The driver Maly, 45, was selected to be Shinta Mani’s first lady of tuk tuks because, as executive director Chitra Vincent explains, she is a strong character who overcame adversity many times in her life.

“Maly was born in Battambang and during the Khmer Rouge war her parents and two of her siblings were killed,” says Vincent. “So she and her brothers and sisters were on their own and when she was sixteen, she was given in marriage. After having three kids her husband left her and married somebody else. Then she was left with three kids and no skills, nothing.”

Maly was advised to move to Siem Reap where there were better work opportunities. Despite not knowing a soul, she moved and with no job, decided to buy an old motorbike with money saved and try to become a motodop.

“I don’t know if she was the first woman motodop,” muses Vincent, “But that’s what she was doing and she sent money to support her sons. Two of them have now gone to Thailand, the third is still studying in Battambang.”

As luck would have it, a Shinta Mani staff member lives next door to Maly, and when the Foundation was looking for candidates, Maly’s name popped up.

“The reason that I decided to take her is that if you take a younger person I know they are going to be teased a lot by the other tuk tuk drivers,” says Vincent. “It’s not going to be easy, the first one. When I interviewed Maly I knew that she’d gone through a lot. Living alone in Siem Reap, she told me that one night four men broke into her house and she fought with them single-handedly. Looking at all the different stories she experienced, she is a tough character. So I thought she was perfect. And of course she speaks English because she’d been taking tourists to the temples, and a little bit of French.”

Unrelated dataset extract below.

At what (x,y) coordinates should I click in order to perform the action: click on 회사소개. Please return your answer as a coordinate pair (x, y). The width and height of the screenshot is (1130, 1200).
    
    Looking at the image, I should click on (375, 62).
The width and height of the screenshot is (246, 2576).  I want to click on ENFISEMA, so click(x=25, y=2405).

Maly’s very first customer was Sally Douglas from Women’s Resource Centre,  who gave Shinta Mani Foundation the idea of a female tuk tuk driver. Shinta Mani Hotel general manager Christian de Boer had seen a Facebook post of Douglas’s about her female driver in Phnom Penh, and was inspired.  

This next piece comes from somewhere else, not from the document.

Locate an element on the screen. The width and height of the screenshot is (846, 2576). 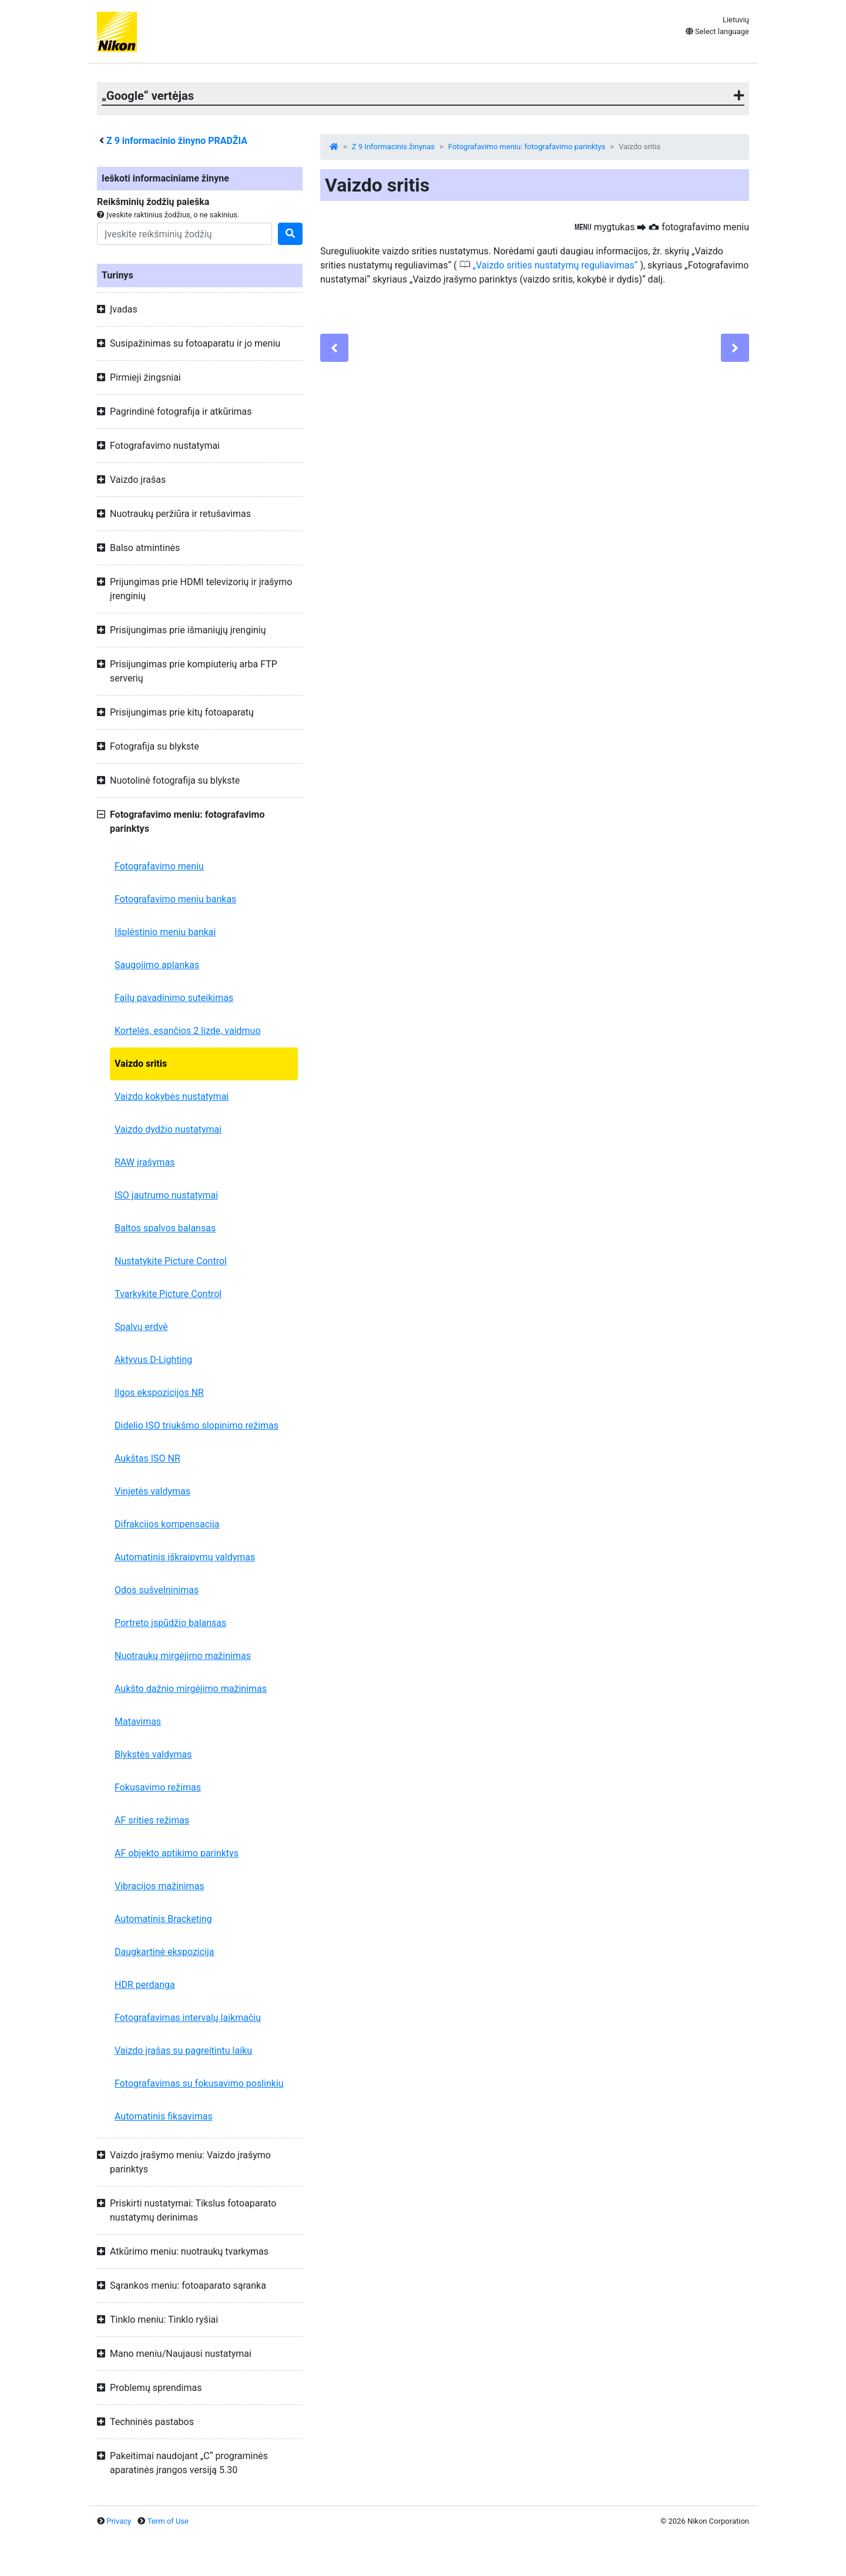
Z 9 Informacinis žinynas is located at coordinates (393, 146).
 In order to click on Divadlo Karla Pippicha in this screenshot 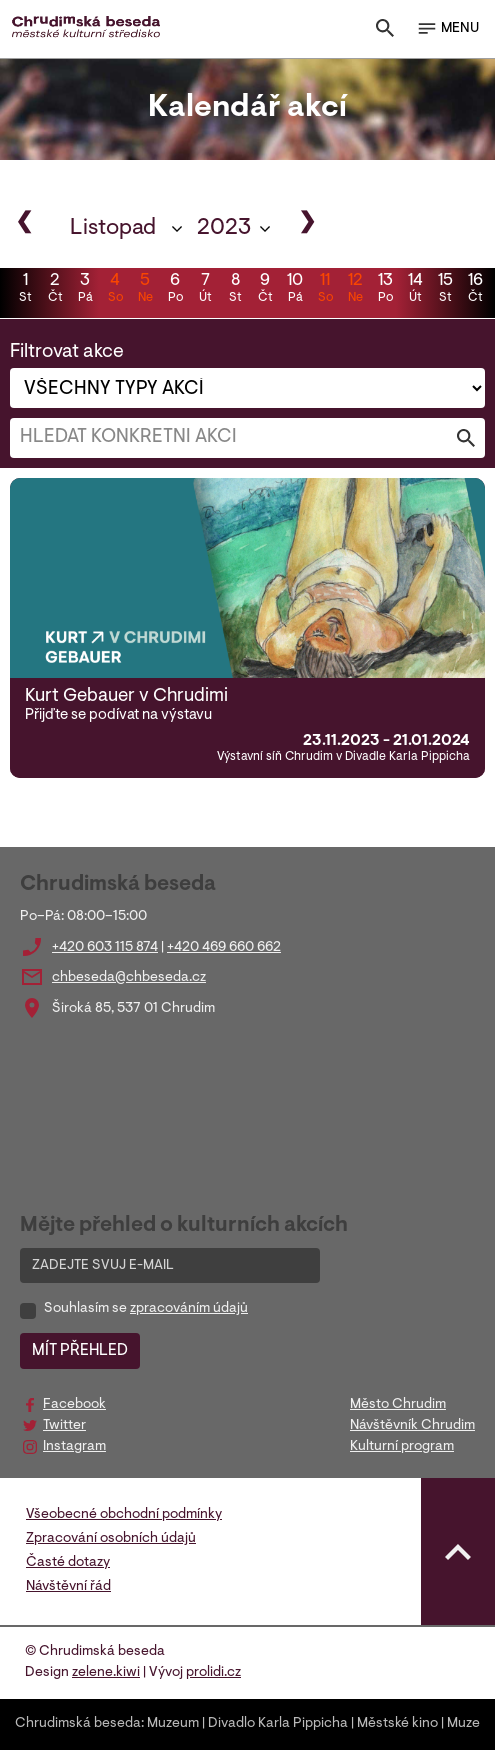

On Maly’s maiden drive on Thursday afternoon, she transported Douglas from Shinta Mani hotel to her office.  Douglas says Maly drove “cautiously” but confidently, delivering her safe and sound.

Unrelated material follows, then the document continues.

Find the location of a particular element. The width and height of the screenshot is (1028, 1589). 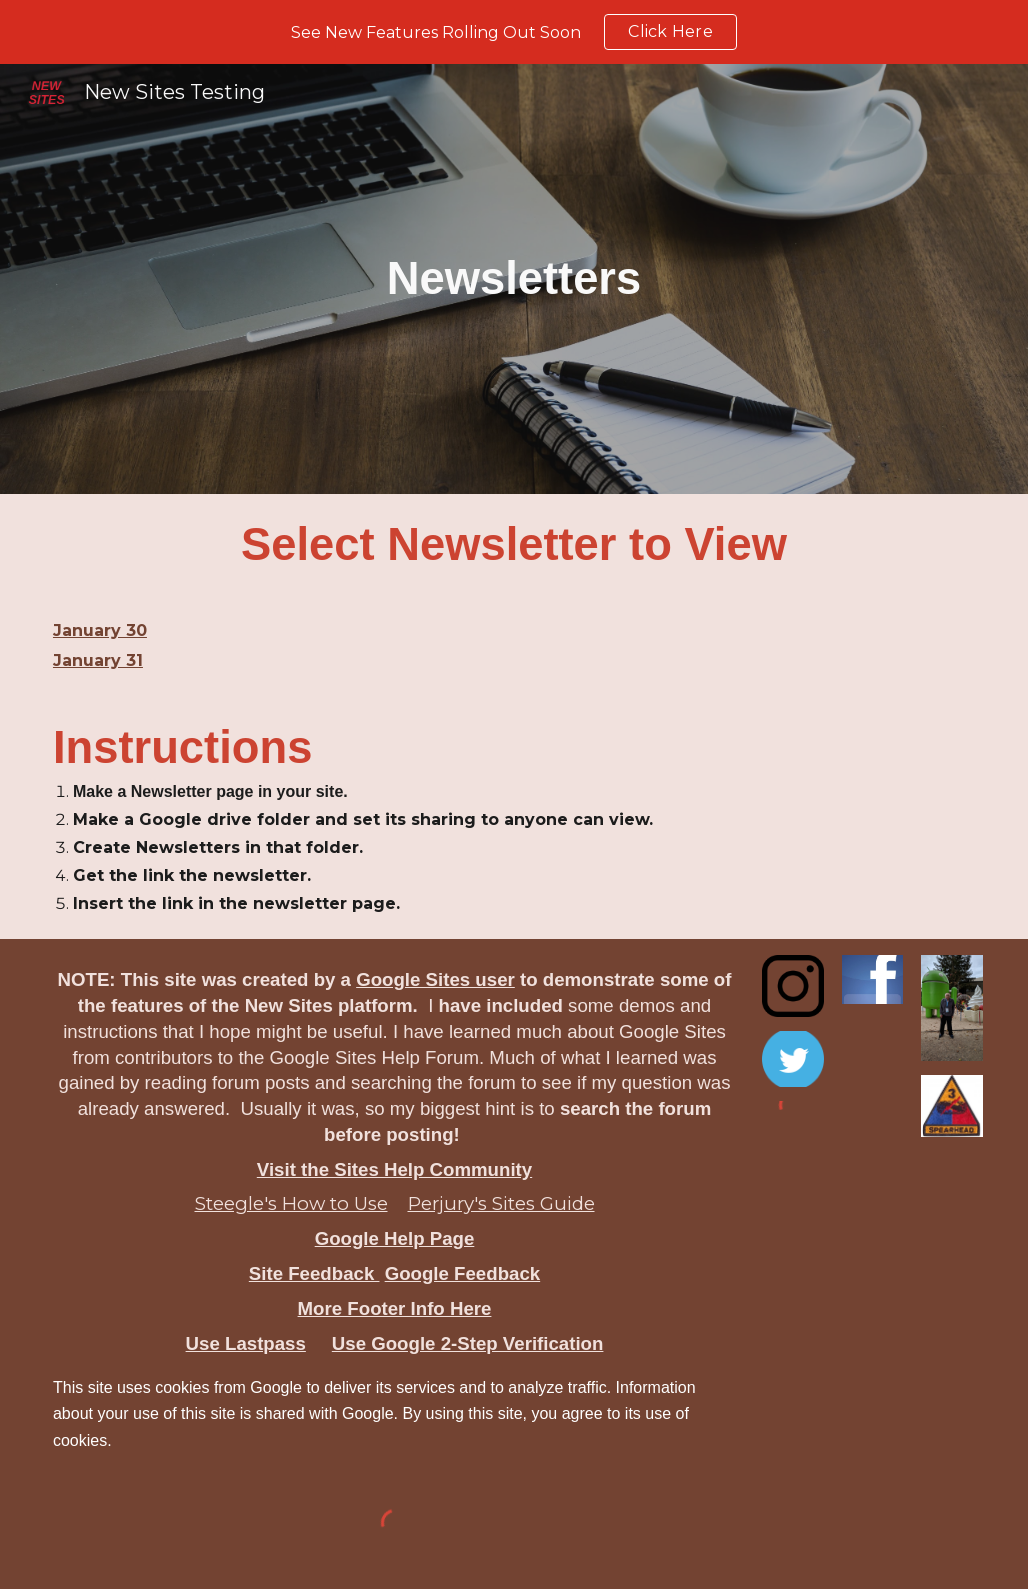

[main] is located at coordinates (513, 279).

The Foundation is now seeking a second female tuk tuk driver,  a task De Boer feels will be somewhat easier with Maly paving the way.

“It all depends on this particular one lady,” says De Boer. He adds that if she can make enough money, other women will be motivated to become drivers.

He says, “I’m pretty sure that finding tuk tuk driver number two, female, is going to be relatively easy.”

Vincent feels it is not only tourists who will make up Maly’s customer base. “I know a lot of expats who want tuk tuks to drop their kids off at school. They want monthly deals.

Somebody who will really take care of their kids so they’d be really open, I think, to a woman doing it.”

“It’s a good thing and it’s the beginning of change,” adds De Boer. “Just like all those years ago it wasn’t normal for a female to be a tour guide and now it is.”